This is a good time to mention the CVS log command, which will print a summary of previous revisions of your files:

$ cvs log main.cpp

RCS file: /boot/home/repository/Magnify/main.cpp,v
Working file: main.cpp
head: 1.2
branch:
locks: strict
access list:
symbolic names:
        Magnify-4 5-2: 1.2
        Magnify-4 5-1: 1.1.1.1
        be: 1.1.1
keyword substitution: o
total revisions: 3;     selected revisions: 3
description:
----------------------------
revision 1.2
date: 1999/10/03 17:53:26;  author: fnf;  state: Exp;
lines: +2 -2
Fix inconsistent use of RGB in help
----------------------------
revision 1.1
date: 1999/10/02 18:18:07;  author: fnf;  state: Exp;
branches:  1.1.1;
Initial revision
----------------------------
revision 1.1.1.1
date: 1999/10/02 18:18:07;  author: fnf;  state: Exp;
lines: +0 -0
Baseline version from BeOS 4.5 CD
==========================================================

This output gives you a huge amount of useful information about the file and its history. From it, you know that the current version of the file (as numbered by CVS) is 1.2. You know that there are some symbolic names like Magnify-4 5-1 and Magnify-4 5-2 that you can use to specify specific revisions of the file, and you see what file revisions correspond to particular changes to the file, such as that revision 1.2 fixed the inconsistent use of RGB in the help text.

If you're curious about seeing the differences between revisions, you can use the -r" option to the CVS "diff" command to view the differences between two revisions:

(Note: example lines chopped at 60 chars for newsletter)

$ cvs diff -r 1.1 -r 1.2 main.cpp
Index: main.cpp
==========================================================
RCS file: /boot/home/repository/Magnify/main.cpp,v
retrieving revision 1.1
retrieving revision 1.2
diff -r1.1 -r1.2
756c756
<       text->Insert("      which pixel's rgb values will
---
>       text->Insert("      which pixel's RGB values will
776c776
<       text->Insert("  arrow keys - move the current sele
---
>       text->Insert("  arrow keys - move the current sele

Other options are also useful in the CVS diff command, like -c to get contextual diffs or "-p" to get the name of the function included in the diffs.

Let's now go back to your development sources, and make a change that you want to show up in future versions. Since this is only an example, we'll use a simple change that doesn't really change the program behavior:

$ cd /boot/home/development/Magnify
$ emacs main.cpp
$ cvs diff main.cpp
Index: main.cpp
==========================================================
RCS file: /boot/home/repository/Magnify/main.cpp,v
retrieving revision 1.2
diff -r1.2 main.cpp
3,6c3,4
< /*
<       Copyright 1999, Be Incorporated.   All Rights ...

* * * * * * * * *

Extend the CVS tutorial above, beginning immediately after its final line.

* * * * * * * * *

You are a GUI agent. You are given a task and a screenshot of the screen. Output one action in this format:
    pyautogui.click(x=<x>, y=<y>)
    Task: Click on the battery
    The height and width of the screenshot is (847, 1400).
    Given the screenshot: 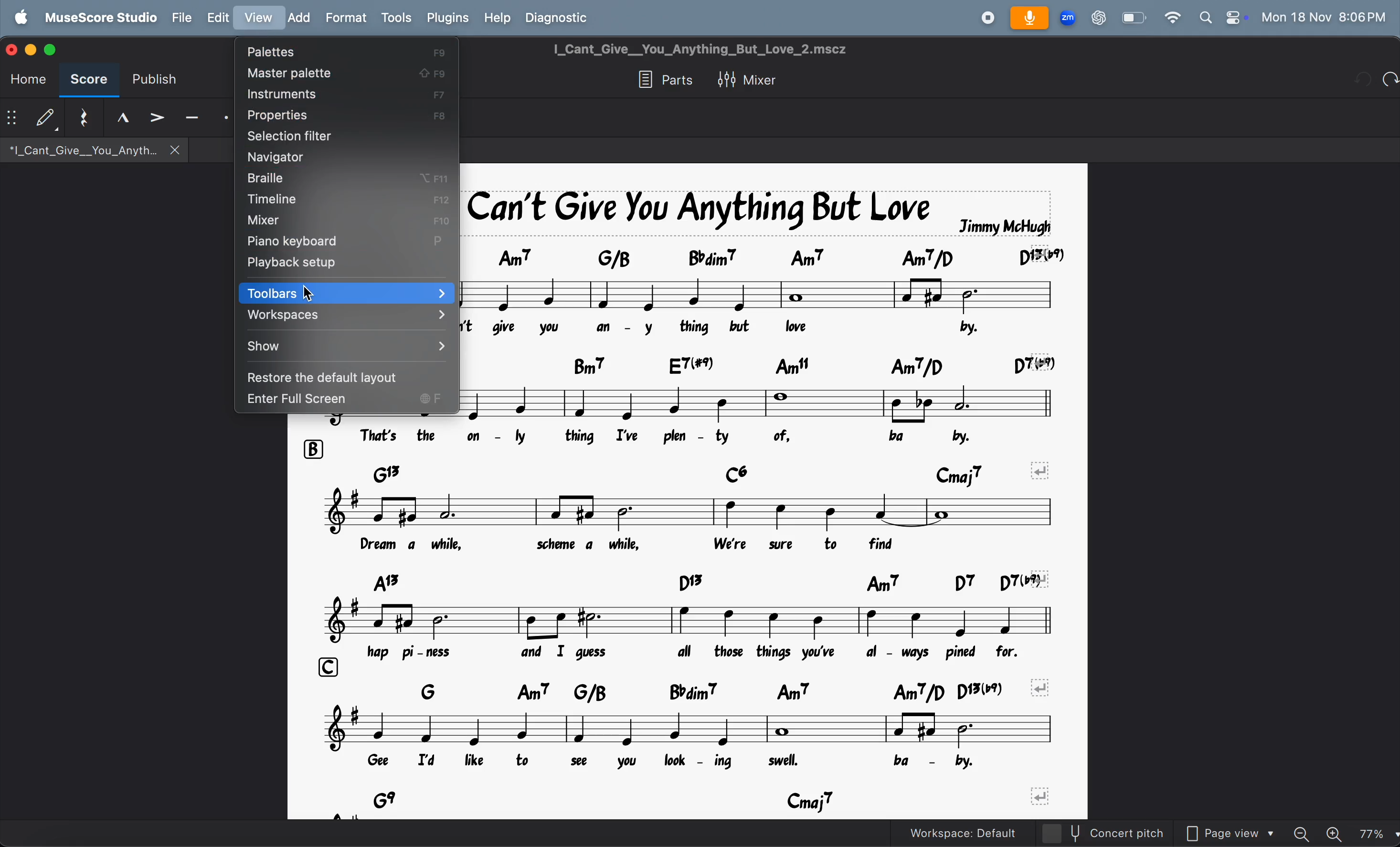 What is the action you would take?
    pyautogui.click(x=1133, y=18)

* * * * * * * * *

■ WRITTEN RESPONSE
<       This file may be used under the terms of the Be ..
< */
---
> //  Copyright 1999, Be Incorporated.   All Rights ...
> //  This file may be used under the terms of the Be ...
$ cvs commit -m "Use C++ style comments" main.cpp
Checking in main.cpp;
/boot/home/repository/Magnify/main.cpp,v  <--  main.cpp
new revision: 1.3; previous revision: 1.2
done

The problem you now have is that you want to start a new release cycle for your product, based on the current development sources, and only make changes to the source for that release that are related to fixing bugs found by beta testers. On the other hand, you have some ideas for fairly extensive changes that will improve the product, but may destabilize the sources for several weeks.

Up to this point, you have a single thread of development in the sources. You started off with an initial revision, made a change to fix a bug, made another change that normally would be enough to warrant releasing a beta test copy, and presumably are going to make some additional changes for ongoing development.

CVS handles this problem by letting you create a "branch" for the release. If you think of the sequence of revisions of a file as a tree, you might get something like the following tree (knocked over by a hurricane):

                       (beta 2.0)  (rel 2.0)   (rel 2.1)
                   O-------O-----------O-----------O
Release 2 branch) /1.3.1  1.3.2      1.3.3       1.3.4
                 /
root            /     1.4        1.5       1.6
 O----- O------O-------O----------O---------O----> trunk
1.1    1.2    1.3       \
                          O------>
                         1.4.1
                         (Release 3 branch)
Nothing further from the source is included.